Her words resonated with me for the next few days. I couldn’t stop thinking about how true the words were and how well they applied to education. Really, how many times can we rewrite standards and benchmarks? How many times have we looked at “new” practices only to realize the only thing new was the name?
Teachers comment often, at least the ones I know, that when change comes to just wait. The “newest and greatest” will soon be replaced by a different program, repackaged from years ago, that is the next “newest and greatest.”

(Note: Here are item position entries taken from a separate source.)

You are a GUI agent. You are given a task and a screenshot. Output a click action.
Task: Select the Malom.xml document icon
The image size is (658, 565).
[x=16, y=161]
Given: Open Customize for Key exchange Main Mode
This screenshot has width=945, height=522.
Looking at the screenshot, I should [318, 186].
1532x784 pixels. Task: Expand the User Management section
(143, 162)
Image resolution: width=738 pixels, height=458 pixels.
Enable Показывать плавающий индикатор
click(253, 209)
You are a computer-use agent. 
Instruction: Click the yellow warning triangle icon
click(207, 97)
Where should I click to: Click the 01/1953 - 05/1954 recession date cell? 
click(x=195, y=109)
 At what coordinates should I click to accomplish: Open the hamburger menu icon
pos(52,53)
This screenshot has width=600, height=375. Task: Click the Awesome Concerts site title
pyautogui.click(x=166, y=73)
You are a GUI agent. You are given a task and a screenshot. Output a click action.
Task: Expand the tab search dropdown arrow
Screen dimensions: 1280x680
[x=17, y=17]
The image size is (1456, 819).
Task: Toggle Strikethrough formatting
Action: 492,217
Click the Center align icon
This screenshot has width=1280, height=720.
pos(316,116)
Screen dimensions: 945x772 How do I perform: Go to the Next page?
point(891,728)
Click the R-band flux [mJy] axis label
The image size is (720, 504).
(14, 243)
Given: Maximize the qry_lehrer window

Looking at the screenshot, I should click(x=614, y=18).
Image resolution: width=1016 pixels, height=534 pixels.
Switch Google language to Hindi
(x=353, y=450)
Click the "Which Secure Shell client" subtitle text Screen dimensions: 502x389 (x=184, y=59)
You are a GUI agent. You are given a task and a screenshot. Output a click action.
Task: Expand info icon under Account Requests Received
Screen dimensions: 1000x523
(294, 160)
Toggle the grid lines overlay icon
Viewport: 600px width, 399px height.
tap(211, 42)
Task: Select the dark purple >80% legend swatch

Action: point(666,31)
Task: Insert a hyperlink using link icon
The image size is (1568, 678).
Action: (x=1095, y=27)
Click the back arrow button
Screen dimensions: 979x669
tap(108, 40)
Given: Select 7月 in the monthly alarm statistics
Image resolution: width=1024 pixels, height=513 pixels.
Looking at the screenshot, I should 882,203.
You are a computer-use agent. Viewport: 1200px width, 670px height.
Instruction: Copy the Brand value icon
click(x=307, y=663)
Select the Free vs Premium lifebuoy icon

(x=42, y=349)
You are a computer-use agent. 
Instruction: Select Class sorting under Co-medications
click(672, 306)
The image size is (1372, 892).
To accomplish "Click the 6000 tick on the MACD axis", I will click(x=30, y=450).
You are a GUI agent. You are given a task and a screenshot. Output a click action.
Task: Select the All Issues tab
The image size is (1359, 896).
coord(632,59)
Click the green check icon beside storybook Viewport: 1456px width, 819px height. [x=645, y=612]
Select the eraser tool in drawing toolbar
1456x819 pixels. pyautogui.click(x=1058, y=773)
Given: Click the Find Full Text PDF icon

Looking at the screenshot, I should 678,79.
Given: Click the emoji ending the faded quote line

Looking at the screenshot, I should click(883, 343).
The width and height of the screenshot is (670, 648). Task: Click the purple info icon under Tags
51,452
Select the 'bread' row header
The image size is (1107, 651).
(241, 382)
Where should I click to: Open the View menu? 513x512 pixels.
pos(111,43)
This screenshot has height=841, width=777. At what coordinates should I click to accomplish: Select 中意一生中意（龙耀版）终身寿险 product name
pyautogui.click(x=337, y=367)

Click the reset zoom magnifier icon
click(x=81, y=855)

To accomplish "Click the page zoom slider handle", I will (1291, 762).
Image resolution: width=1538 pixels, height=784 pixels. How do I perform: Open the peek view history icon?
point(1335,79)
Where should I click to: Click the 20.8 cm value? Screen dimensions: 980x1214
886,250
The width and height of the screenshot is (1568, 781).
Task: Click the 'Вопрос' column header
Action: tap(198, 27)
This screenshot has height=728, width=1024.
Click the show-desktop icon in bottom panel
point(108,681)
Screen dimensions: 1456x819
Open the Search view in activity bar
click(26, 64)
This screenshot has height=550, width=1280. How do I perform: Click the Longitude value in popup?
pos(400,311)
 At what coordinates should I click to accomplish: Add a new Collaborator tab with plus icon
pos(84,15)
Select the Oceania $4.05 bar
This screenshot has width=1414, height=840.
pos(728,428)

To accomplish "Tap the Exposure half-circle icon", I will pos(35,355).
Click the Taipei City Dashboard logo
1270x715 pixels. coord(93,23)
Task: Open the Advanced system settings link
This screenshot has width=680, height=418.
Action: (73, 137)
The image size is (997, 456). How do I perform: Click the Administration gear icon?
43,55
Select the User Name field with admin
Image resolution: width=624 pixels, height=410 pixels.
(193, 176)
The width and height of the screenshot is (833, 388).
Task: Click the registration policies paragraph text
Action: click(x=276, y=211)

So why is education like that? We seem to be constantly evolving yet never changing. The same delivery method used over 100 years ago is the same method used today—stand and deliver as the sage on the stage. True, some schools are moving towards a different model, but for the most part education as a whole, secondary and post-secondary at least, function using that prescription.
But is this a best practice? As teachers we are encouraged by the education gurus to follow best practices, but I wonder when administrators will follow their own direction? What is best practice? To lecture or to engage? To bore or to stir up curiosity?
I wonder a lot about my classroom and kids. “What if” scenarios stream through my mind rapidly, the more I ponder this idea of integrated classrooms. What if students were able to direct their own learning with teachers as a guide? What if we gave them freedom to research and explore stuff that applies to the real world? What if we broke free from the past model and created a totally new way of doing school? What if mandates and policies weren’t set up by businessmen but actually included teachers on an advisory board?
What if teachers relied less on packets and more on inquiry-based learning, allowing students to delve into curricular areas and create projects that relate to the world around them? What if teachers met with other teachers and collaborated during time set aside by the district for just such an action? What if teachers taught PD days, utilizing and affirming the talent in the districts rather than bringing in multi-thousand dollar speakers?
Education can deviate from the way it’s been done in the past. We can be the catalyst for change. Maybe not for a whole district, but we can affect our classroom and maybe our colleagues. Take a risk and try something different. Create a unit that allows students to research and read and explore topics that challenge them and relate to their world. Be a coach, a mentor, a guide and then see what an impact you can have. “What if,” indeed.